### What the task asks
Transcribe the data exactly, stopping after the "You are a computer-use" line.

—————

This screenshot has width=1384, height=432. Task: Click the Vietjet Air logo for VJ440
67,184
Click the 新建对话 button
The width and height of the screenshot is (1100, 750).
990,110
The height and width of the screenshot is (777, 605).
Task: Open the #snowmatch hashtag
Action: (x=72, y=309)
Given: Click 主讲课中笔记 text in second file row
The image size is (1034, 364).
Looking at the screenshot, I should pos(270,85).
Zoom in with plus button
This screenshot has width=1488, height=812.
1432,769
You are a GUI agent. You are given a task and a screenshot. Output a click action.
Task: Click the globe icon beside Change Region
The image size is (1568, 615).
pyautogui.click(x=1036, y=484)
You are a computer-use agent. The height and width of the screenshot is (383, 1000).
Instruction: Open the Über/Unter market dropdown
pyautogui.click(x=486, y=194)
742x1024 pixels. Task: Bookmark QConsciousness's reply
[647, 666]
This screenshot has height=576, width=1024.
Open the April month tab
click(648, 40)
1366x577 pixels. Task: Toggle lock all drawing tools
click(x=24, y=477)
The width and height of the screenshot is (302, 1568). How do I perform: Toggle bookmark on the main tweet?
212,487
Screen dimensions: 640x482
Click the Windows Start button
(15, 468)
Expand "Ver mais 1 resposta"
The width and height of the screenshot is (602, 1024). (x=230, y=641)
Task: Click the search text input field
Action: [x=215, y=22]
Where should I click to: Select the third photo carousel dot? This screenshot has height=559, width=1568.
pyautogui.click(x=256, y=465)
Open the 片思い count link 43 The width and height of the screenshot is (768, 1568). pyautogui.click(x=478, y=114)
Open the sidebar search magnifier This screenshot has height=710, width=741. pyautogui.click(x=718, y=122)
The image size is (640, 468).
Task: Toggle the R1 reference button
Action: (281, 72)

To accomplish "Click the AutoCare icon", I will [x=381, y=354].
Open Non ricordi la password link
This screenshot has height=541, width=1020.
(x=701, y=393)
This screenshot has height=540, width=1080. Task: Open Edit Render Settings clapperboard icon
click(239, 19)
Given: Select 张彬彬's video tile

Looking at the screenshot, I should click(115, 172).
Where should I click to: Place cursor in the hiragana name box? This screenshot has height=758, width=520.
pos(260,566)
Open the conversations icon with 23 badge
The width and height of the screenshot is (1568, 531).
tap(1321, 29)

—————

### Task result
This screenshot has width=1384, height=432. Task: Click the Vietjet Air logo for VJ440
67,184
Click the 新建对话 button
The width and height of the screenshot is (1100, 750).
990,110
The height and width of the screenshot is (777, 605).
Task: Open the #snowmatch hashtag
Action: (x=72, y=309)
Given: Click 主讲课中笔记 text in second file row
The image size is (1034, 364).
Looking at the screenshot, I should pos(270,85).
Zoom in with plus button
This screenshot has width=1488, height=812.
1432,769
You are a GUI agent. You are given a task and a screenshot. Output a click action.
Task: Click the globe icon beside Change Region
The image size is (1568, 615).
pyautogui.click(x=1036, y=484)
You are a computer-use agent. The height and width of the screenshot is (383, 1000).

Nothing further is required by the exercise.